Вадим Шекман, "Добробут": Международная помощь Украине должна проводиться так, чтобы не "убить" местную экономику
Как изменилась работа клиник за время войны, за счет чего сеть работает и предоставляет некоторые бесплатные услуги, и почему международная помощь может "убить" локальную экономику.
У перший день після деокупації міський голова Ірпеня Олександр Маркушин сфотографував будівлю приватного медичного центру "Добробут" і надіслав фото виконавчому директору мережі Вадиму Шекману. Пощастило: клініка майже не постраждала.

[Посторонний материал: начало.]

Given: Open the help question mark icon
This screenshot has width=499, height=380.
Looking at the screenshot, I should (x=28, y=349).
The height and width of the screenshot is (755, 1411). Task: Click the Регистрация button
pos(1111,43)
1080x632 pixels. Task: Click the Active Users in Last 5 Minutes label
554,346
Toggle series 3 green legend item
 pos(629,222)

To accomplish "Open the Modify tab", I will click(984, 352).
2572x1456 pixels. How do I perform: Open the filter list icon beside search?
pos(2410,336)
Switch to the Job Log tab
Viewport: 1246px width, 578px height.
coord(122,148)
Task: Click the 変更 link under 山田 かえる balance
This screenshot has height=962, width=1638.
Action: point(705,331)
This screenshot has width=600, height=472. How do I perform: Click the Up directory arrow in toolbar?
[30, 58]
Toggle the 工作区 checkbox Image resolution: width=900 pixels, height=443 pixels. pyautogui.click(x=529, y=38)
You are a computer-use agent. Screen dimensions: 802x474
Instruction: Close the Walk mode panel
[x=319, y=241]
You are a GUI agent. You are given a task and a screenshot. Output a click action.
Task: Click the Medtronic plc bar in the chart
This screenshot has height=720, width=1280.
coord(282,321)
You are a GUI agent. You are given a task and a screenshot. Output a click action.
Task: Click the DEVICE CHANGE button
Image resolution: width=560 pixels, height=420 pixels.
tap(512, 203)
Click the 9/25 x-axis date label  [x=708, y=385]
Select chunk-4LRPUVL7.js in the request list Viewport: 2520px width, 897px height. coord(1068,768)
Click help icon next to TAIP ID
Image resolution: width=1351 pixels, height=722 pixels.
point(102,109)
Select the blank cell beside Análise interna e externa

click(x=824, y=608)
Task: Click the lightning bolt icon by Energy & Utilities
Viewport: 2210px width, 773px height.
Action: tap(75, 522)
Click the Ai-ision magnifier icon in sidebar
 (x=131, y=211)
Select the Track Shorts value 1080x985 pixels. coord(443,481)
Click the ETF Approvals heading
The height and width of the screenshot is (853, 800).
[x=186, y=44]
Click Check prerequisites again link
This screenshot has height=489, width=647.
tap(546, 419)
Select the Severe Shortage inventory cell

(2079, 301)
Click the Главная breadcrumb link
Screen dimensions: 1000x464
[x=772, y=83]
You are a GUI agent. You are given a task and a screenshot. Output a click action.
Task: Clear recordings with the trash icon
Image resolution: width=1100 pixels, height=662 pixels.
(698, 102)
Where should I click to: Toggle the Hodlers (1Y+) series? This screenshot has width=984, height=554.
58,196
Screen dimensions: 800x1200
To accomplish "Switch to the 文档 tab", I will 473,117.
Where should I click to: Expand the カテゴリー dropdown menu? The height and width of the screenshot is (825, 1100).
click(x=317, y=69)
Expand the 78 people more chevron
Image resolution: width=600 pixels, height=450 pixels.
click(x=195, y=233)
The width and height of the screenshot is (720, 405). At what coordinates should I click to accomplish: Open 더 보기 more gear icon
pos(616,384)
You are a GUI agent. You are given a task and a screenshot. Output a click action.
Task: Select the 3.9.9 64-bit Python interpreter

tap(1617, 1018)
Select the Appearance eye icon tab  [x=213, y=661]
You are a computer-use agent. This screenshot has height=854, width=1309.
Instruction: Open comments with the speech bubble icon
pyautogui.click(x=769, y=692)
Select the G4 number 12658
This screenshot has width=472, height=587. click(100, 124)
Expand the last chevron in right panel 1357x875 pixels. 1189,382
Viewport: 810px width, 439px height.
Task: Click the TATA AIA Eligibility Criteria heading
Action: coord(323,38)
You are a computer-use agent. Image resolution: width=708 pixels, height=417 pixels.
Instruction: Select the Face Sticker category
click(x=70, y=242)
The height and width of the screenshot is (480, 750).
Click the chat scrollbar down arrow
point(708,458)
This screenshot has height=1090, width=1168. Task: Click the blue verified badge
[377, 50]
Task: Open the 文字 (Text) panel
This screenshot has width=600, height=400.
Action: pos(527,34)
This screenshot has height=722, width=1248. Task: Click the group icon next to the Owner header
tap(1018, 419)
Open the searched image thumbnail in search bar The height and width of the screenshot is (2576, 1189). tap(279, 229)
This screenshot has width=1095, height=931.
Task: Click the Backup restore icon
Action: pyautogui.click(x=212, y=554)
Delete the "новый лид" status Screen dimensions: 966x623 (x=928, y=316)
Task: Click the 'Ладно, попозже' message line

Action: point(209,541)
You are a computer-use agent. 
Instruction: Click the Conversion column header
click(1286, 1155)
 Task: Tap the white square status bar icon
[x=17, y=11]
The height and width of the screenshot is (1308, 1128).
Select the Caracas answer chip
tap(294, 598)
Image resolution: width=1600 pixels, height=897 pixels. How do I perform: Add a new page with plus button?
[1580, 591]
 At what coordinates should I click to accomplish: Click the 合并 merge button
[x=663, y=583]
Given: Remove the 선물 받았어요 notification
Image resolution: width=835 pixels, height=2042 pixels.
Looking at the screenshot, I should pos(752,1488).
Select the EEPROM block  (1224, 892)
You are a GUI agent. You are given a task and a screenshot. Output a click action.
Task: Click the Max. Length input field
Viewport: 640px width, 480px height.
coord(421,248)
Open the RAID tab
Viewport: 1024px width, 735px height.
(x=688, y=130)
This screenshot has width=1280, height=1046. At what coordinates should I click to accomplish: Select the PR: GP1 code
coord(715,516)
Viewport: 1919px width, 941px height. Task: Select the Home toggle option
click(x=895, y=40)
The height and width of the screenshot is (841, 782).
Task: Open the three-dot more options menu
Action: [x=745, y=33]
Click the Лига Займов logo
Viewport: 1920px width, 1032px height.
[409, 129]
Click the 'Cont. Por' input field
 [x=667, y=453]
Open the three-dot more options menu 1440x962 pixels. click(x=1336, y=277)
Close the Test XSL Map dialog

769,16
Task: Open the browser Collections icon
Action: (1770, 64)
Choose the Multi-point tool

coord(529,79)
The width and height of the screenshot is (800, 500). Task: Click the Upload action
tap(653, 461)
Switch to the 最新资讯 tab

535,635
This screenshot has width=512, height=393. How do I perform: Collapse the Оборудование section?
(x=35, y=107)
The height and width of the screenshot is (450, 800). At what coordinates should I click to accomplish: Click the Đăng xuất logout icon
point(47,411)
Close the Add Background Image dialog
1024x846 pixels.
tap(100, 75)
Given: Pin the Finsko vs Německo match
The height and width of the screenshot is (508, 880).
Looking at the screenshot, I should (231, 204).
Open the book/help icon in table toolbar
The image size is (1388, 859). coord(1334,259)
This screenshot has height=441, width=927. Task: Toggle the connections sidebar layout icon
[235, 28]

"Ми були відверто здивовані, що будівля залишилася неушкодженою. Єдине – російський солдат вистрілив зі стрілецької зброї в металеву фігурку з нашої емблеми на фасаді. Поцілив у те місце, де має бути серце. Це ж треба було заморочитися", – говорить Шекман.
Шекман, громадянин США, залишився в Києві попри наполегливі прохання посольства. Він зрозумів, що повномасштабне вторгнення невідворотне після того, як у будівлі посольства знищили всі документи та інформацію з комп'ютерів. "Такий протокол Штати використовували лічені рази у своїй історії", – каже він.
Мережа "Добробут" поступово відновлює свою роботу. Частина центрів працюють завдяки фінансуванню західних благодійних організацій.
Кількість пацієнтів "Добробуту" скоротилася вшестеро, дві сотні лікарів поїхали за кордон, про минулі плани зрости в десять разів за десять років акціонери вже не думають.
Чому мережа працює під час війни попри збитки? Скільки коштують "Добробут" та будь-який інший бізнес в Україні? Як скористатися допомогою світу так, аби не "вбити" локальну економіку?
"В посольстве мне говорили, что встреча с русским патрулем станет для меня последней"
— Как и где вас застало полномасштабное вторжение России?
— Я верил, что будет война, с осени, когда появились первые новости о возможном вторжении. В феврале мы начали потихоньку к ней готовиться.
Очень хорошо помню 23 февраля, как, наверное, и все, кто живут в Украине. Полдня мы с топ-менеджментом "Добробута" обсуждали подготовку к войне: покупку топлива, связь, электричество, генераторы и тому подобное.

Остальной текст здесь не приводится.